RETOS »
A) En el texto sobre Teresa Wilms, ¿de dónde se sacó el retrato que se reproduce?
B) En las entradas, empieza en la línea que tiene "158) in the screenshot?" y termina después de la que tiene "center [90, 158].". Vuelve a escribir solo esas líneas, sustituyendo "coordinates" por "position" y sin cambiar nada más.

TEXTO EXTRAÍDO »
----
Vicente Huidobro
Teresa Wilms Montt
Entre las
páginas del diario de Julián Dox había este retrato de Teresa Wilms. Me parece
muy exacto y por eso lo he entresacado cuidadosamente, como una flor de
emoción:
Teresa Wilms
es la mujer más grande que ha producido la América. Perfecta de cara, perfecta
de cuerpo, perfecta de elegancia, perfecta de educación, perfecta de
inteligencia, perfecta de fuerza espiritual, perfecta de gracia.
A veces cree
uno encontrar otra mujer casi tan hermosa como ella, pero resulta que le falta
el alma, el temple de alma de Teresa, que sólo aquellos que la vieron sufrir
pueden comprender.
Otras pueden
tener el alma magnífica de Teresa, pero les falta su inteligencia, su
inteligencia rica y variada. La fantasía creadora de Teresa era algo
fantástico.
Fue grande en
el amor como en el dolor. Ella no pertenecía a esa casta de mujeres frívolas y
de alma baja que reniegan e insultan el nombre de un sueño vivido por miedos o
pequeñas debilidades.
----
DATOS APORTADOS »
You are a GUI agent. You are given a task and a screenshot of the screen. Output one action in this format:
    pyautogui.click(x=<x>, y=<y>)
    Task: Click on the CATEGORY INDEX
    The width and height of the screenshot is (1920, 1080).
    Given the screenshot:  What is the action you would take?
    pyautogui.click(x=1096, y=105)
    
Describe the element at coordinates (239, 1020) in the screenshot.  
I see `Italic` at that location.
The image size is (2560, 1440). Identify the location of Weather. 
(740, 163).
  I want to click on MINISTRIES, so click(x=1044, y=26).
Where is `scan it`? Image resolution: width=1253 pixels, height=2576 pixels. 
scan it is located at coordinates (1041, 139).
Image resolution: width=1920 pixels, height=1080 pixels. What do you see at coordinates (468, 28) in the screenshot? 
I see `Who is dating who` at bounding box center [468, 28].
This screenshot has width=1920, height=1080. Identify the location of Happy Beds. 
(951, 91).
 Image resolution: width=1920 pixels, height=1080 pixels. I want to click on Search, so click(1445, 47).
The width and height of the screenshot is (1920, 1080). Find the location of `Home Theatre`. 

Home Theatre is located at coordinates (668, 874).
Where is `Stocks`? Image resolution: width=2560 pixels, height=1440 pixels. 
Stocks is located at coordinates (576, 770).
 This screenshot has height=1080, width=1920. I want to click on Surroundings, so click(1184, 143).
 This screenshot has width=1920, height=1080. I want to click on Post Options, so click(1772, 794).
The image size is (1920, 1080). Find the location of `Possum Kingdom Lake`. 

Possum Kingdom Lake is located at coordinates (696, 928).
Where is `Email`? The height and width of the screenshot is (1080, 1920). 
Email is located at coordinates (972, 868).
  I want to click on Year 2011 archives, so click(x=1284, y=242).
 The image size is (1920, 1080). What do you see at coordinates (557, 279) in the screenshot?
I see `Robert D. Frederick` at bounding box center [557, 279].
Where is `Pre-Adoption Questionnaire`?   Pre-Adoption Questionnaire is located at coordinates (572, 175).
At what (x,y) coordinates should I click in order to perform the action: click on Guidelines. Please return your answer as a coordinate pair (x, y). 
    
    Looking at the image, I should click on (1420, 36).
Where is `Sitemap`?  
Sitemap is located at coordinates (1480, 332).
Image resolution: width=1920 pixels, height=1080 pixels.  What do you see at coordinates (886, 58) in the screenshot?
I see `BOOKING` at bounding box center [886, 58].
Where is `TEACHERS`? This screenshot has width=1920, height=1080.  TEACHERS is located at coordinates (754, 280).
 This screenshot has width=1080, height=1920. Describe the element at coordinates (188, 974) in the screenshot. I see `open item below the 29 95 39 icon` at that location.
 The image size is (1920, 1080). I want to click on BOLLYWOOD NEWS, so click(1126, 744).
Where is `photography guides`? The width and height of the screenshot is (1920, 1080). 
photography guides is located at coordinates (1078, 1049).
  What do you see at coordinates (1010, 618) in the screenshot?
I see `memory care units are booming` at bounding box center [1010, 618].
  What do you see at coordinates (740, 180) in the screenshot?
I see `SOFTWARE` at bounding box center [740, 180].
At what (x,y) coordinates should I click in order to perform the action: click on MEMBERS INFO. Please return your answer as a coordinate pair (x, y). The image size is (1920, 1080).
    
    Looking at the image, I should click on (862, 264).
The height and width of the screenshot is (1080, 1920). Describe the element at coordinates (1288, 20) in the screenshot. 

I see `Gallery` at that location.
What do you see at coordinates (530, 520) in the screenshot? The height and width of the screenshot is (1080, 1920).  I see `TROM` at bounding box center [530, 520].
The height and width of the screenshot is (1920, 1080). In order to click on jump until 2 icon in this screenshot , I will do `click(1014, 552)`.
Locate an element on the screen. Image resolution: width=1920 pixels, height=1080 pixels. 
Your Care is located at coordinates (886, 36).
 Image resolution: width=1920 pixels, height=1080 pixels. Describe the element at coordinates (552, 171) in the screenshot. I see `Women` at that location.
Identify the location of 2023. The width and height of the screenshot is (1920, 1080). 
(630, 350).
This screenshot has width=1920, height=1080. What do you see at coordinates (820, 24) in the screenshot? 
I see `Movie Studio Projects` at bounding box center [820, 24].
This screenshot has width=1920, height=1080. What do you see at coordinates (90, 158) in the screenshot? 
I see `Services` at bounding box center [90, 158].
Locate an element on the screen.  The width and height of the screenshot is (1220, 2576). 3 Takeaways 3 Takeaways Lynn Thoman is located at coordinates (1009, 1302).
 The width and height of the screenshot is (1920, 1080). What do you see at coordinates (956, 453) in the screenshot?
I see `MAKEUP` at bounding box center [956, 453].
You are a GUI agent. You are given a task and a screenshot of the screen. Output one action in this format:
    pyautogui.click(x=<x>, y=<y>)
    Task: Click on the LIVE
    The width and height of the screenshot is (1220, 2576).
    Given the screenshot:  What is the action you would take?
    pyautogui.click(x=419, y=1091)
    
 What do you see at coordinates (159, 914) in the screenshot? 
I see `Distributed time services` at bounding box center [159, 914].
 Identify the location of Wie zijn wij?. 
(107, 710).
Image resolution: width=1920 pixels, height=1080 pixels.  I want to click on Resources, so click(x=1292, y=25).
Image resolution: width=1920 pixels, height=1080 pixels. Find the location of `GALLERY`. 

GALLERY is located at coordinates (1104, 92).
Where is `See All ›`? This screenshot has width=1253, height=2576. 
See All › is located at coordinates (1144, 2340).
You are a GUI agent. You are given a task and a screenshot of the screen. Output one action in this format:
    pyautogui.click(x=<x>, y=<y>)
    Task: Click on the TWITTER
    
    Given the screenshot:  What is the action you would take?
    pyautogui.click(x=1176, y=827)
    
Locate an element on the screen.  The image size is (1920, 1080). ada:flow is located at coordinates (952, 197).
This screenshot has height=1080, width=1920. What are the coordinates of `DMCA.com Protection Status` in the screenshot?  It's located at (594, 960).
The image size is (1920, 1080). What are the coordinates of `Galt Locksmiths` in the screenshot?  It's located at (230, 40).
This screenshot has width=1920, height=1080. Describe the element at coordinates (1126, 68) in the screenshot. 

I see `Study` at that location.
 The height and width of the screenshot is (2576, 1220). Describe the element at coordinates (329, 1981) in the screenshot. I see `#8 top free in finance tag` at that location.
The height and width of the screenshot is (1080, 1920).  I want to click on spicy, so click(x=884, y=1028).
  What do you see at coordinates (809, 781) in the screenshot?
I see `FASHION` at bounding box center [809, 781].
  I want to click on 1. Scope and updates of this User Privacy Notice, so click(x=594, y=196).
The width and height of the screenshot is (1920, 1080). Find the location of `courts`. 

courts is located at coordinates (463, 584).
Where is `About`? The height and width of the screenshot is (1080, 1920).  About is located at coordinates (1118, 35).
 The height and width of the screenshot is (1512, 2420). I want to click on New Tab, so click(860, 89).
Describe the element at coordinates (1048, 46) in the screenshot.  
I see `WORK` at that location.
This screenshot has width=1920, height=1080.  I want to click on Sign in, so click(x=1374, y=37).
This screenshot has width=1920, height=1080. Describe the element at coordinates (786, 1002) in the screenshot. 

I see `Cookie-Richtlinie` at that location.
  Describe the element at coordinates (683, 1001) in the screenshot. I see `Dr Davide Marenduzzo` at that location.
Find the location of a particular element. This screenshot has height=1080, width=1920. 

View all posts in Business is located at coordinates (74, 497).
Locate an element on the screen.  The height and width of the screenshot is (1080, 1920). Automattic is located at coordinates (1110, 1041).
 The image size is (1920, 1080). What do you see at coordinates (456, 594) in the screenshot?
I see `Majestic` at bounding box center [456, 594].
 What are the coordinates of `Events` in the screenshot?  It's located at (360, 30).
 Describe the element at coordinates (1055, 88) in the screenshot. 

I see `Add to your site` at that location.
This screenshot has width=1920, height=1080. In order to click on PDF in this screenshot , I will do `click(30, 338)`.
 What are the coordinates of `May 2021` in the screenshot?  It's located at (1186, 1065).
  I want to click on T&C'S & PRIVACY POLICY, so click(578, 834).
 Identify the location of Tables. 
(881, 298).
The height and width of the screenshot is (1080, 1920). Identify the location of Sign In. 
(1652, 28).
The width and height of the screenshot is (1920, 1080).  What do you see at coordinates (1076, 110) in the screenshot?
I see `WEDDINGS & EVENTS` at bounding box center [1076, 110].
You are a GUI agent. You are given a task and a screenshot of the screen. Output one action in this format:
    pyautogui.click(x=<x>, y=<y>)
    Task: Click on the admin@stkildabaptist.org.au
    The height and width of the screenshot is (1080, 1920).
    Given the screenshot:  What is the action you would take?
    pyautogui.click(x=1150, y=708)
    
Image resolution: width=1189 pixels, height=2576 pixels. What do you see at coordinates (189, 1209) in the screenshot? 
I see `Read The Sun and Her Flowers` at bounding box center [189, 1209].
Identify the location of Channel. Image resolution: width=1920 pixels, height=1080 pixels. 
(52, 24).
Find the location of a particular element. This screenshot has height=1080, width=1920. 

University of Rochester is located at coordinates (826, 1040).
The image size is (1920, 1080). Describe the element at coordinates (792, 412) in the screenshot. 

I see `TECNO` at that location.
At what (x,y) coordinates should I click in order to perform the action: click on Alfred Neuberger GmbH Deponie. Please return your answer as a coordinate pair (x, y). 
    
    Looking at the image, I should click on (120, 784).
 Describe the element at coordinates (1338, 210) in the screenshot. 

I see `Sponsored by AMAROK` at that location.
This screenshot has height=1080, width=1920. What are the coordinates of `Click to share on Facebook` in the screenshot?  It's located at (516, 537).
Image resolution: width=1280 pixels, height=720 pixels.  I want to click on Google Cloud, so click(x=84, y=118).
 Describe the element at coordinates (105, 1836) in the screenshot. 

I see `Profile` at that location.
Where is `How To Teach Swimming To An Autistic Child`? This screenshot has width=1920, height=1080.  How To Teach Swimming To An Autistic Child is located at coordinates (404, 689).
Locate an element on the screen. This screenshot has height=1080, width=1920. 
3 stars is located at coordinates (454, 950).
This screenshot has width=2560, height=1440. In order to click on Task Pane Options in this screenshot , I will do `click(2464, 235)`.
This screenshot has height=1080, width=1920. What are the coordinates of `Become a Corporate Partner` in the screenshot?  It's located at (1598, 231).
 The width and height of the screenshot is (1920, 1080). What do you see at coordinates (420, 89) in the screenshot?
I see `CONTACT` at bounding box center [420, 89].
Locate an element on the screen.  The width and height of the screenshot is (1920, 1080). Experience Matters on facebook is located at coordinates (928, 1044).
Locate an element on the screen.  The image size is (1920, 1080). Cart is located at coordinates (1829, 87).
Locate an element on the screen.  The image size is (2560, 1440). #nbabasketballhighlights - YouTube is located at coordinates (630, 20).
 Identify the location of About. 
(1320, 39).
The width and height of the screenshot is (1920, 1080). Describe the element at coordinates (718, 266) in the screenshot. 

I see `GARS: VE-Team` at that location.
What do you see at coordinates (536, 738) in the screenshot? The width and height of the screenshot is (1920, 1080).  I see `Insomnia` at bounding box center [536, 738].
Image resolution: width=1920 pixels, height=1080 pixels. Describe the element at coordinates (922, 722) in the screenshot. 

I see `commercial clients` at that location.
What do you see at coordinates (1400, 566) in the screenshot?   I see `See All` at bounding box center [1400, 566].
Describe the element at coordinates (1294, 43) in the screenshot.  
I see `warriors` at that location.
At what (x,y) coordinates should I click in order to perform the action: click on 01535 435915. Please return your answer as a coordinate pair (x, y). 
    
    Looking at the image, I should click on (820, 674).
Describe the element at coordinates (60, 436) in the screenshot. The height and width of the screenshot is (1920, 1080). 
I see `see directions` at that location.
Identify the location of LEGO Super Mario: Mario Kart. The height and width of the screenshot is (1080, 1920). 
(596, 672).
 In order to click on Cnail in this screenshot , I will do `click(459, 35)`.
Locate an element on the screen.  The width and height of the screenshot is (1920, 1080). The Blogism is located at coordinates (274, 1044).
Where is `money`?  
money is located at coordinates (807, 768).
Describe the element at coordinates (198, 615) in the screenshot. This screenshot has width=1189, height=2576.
----
RESPUESTAS UNA A UNA »
A) De entre las páginas del diario de Julián Dox.

B)
This screenshot has width=1920, height=1080. What do you see at position (90, 158) in the screenshot? 
I see `Services` at bounding box center [90, 158].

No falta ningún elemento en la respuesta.